Extracted records
====================
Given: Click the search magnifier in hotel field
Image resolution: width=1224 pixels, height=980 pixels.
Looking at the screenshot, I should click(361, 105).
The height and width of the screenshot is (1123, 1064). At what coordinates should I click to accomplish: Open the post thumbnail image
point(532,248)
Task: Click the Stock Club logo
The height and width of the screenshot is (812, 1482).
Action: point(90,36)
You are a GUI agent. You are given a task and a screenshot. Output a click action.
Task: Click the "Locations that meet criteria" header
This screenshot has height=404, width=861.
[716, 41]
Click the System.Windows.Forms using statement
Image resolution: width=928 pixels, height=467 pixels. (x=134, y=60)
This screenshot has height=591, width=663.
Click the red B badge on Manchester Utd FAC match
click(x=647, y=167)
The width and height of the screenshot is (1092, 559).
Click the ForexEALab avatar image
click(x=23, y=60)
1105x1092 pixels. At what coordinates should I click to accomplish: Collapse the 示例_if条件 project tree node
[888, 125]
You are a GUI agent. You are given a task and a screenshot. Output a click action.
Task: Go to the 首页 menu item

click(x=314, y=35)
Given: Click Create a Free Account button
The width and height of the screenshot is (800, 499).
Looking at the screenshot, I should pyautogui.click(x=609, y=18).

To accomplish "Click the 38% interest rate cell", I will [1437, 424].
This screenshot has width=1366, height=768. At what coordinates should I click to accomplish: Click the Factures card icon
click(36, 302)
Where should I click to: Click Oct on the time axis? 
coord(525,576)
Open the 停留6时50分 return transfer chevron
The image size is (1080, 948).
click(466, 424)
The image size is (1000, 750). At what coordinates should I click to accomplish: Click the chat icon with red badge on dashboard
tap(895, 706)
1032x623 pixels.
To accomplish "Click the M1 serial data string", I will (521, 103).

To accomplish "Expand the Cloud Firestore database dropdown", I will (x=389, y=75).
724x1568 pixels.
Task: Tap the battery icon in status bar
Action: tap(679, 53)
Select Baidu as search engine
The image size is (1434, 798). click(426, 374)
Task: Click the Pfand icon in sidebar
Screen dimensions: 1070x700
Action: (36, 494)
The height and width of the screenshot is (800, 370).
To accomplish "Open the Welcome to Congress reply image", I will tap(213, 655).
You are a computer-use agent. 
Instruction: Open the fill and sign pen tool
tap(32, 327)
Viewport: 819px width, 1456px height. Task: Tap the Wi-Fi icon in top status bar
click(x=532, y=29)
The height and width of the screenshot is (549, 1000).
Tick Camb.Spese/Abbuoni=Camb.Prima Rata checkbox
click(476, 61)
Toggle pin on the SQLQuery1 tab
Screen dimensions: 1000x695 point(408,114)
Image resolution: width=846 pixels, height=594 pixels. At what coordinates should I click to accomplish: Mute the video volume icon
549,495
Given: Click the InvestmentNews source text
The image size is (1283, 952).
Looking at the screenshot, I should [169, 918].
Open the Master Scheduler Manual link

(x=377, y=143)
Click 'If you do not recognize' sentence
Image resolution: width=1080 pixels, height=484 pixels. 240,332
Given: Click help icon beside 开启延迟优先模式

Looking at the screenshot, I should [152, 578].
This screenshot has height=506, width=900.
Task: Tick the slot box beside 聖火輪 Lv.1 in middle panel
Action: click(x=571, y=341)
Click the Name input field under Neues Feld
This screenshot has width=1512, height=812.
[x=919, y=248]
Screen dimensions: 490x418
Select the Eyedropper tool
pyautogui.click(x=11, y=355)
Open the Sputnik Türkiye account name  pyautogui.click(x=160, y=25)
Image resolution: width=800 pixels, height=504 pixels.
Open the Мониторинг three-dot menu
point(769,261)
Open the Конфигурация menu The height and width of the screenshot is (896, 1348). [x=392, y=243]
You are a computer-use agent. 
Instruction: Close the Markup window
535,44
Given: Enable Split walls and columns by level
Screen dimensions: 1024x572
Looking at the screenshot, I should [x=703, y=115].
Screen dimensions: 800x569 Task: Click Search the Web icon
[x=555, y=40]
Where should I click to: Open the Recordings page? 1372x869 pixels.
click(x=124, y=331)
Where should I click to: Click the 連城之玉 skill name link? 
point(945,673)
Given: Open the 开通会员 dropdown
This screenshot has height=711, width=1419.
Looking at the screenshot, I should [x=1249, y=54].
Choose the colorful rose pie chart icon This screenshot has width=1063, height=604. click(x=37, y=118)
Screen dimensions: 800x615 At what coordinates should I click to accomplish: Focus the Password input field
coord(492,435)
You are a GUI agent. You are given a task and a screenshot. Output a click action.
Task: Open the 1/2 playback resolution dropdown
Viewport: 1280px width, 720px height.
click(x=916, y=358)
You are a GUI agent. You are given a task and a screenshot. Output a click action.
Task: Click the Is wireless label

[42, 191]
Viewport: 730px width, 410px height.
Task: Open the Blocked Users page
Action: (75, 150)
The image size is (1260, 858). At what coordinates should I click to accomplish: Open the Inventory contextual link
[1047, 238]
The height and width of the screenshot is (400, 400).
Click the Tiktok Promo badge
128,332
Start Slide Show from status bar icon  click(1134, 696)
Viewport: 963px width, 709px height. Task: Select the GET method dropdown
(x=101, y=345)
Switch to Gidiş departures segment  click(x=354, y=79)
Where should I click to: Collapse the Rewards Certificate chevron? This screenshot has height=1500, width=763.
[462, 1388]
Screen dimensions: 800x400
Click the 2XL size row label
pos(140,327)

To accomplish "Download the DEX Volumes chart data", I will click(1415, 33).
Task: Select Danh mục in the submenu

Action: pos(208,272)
====================
**What to do**. Having read the entries above, set each one down again exactly.

**Answer for this exercise**.
Given: Click the search magnifier in hotel field
Image resolution: width=1224 pixels, height=980 pixels.
Looking at the screenshot, I should click(361, 105).
The height and width of the screenshot is (1123, 1064). At what coordinates should I click to accomplish: Open the post thumbnail image
point(532,248)
Task: Click the Stock Club logo
The height and width of the screenshot is (812, 1482).
Action: point(90,36)
You are a GUI agent. You are given a task and a screenshot. Output a click action.
Task: Click the "Locations that meet criteria" header
This screenshot has height=404, width=861.
[716, 41]
Click the System.Windows.Forms using statement
Image resolution: width=928 pixels, height=467 pixels. (x=134, y=60)
This screenshot has height=591, width=663.
Click the red B badge on Manchester Utd FAC match
click(x=647, y=167)
The width and height of the screenshot is (1092, 559).
Click the ForexEALab avatar image
click(x=23, y=60)
1105x1092 pixels. At what coordinates should I click to accomplish: Collapse the 示例_if条件 project tree node
[888, 125]
You are a GUI agent. You are given a task and a screenshot. Output a click action.
Task: Go to the 首页 menu item

click(x=314, y=35)
Given: Click Create a Free Account button
The width and height of the screenshot is (800, 499).
Looking at the screenshot, I should pyautogui.click(x=609, y=18).

To accomplish "Click the 38% interest rate cell", I will [1437, 424].
This screenshot has width=1366, height=768. At what coordinates should I click to accomplish: Click the Factures card icon
click(36, 302)
Where should I click to: Click Oct on the time axis? 
coord(525,576)
Open the 停留6时50分 return transfer chevron
The image size is (1080, 948).
click(466, 424)
The image size is (1000, 750). At what coordinates should I click to accomplish: Click the chat icon with red badge on dashboard
tap(895, 706)
1032x623 pixels.
To accomplish "Click the M1 serial data string", I will (521, 103).

To accomplish "Expand the Cloud Firestore database dropdown", I will (x=389, y=75).
724x1568 pixels.
Task: Tap the battery icon in status bar
Action: tap(679, 53)
Select Baidu as search engine
The image size is (1434, 798). click(426, 374)
Task: Click the Pfand icon in sidebar
Screen dimensions: 1070x700
Action: (36, 494)
The height and width of the screenshot is (800, 370).
To accomplish "Open the Welcome to Congress reply image", I will tap(213, 655).
You are a computer-use agent. 
Instruction: Open the fill and sign pen tool
tap(32, 327)
Viewport: 819px width, 1456px height. Task: Tap the Wi-Fi icon in top status bar
click(x=532, y=29)
The height and width of the screenshot is (549, 1000).
Tick Camb.Spese/Abbuoni=Camb.Prima Rata checkbox
click(476, 61)
Toggle pin on the SQLQuery1 tab
Screen dimensions: 1000x695 point(408,114)
Image resolution: width=846 pixels, height=594 pixels. At what coordinates should I click to accomplish: Mute the video volume icon
549,495
Given: Click the InvestmentNews source text
The image size is (1283, 952).
Looking at the screenshot, I should [169, 918].
Open the Master Scheduler Manual link

(x=377, y=143)
Click 'If you do not recognize' sentence
Image resolution: width=1080 pixels, height=484 pixels. 240,332
Given: Click help icon beside 开启延迟优先模式

Looking at the screenshot, I should [152, 578].
This screenshot has height=506, width=900.
Task: Tick the slot box beside 聖火輪 Lv.1 in middle panel
Action: click(x=571, y=341)
Click the Name input field under Neues Feld
This screenshot has width=1512, height=812.
[x=919, y=248]
Screen dimensions: 490x418
Select the Eyedropper tool
pyautogui.click(x=11, y=355)
Open the Sputnik Türkiye account name  pyautogui.click(x=160, y=25)
Image resolution: width=800 pixels, height=504 pixels.
Open the Мониторинг three-dot menu
point(769,261)
Open the Конфигурация menu The height and width of the screenshot is (896, 1348). [x=392, y=243]
You are a computer-use agent. 
Instruction: Close the Markup window
535,44
Given: Enable Split walls and columns by level
Screen dimensions: 1024x572
Looking at the screenshot, I should [x=703, y=115].
Screen dimensions: 800x569 Task: Click Search the Web icon
[x=555, y=40]
Where should I click to: Open the Recordings page? 1372x869 pixels.
click(x=124, y=331)
Where should I click to: Click the 連城之玉 skill name link? 
point(945,673)
Given: Open the 开通会员 dropdown
This screenshot has height=711, width=1419.
Looking at the screenshot, I should [x=1249, y=54].
Choose the colorful rose pie chart icon This screenshot has width=1063, height=604. click(x=37, y=118)
Screen dimensions: 800x615 At what coordinates should I click to accomplish: Focus the Password input field
coord(492,435)
You are a GUI agent. You are given a task and a screenshot. Output a click action.
Task: Open the 1/2 playback resolution dropdown
Viewport: 1280px width, 720px height.
click(x=916, y=358)
You are a GUI agent. You are given a task and a screenshot. Output a click action.
Task: Click the Is wireless label

[42, 191]
Viewport: 730px width, 410px height.
Task: Open the Blocked Users page
Action: (75, 150)
The image size is (1260, 858). At what coordinates should I click to accomplish: Open the Inventory contextual link
[1047, 238]
The height and width of the screenshot is (400, 400).
Click the Tiktok Promo badge
128,332
Start Slide Show from status bar icon  click(1134, 696)
Viewport: 963px width, 709px height. Task: Select the GET method dropdown
(x=101, y=345)
Switch to Gidiş departures segment  click(x=354, y=79)
Where should I click to: Collapse the Rewards Certificate chevron? This screenshot has height=1500, width=763.
[462, 1388]
Screen dimensions: 800x400
Click the 2XL size row label
pos(140,327)

To accomplish "Download the DEX Volumes chart data", I will click(1415, 33).
Task: Select Danh mục in the submenu

Action: pos(208,272)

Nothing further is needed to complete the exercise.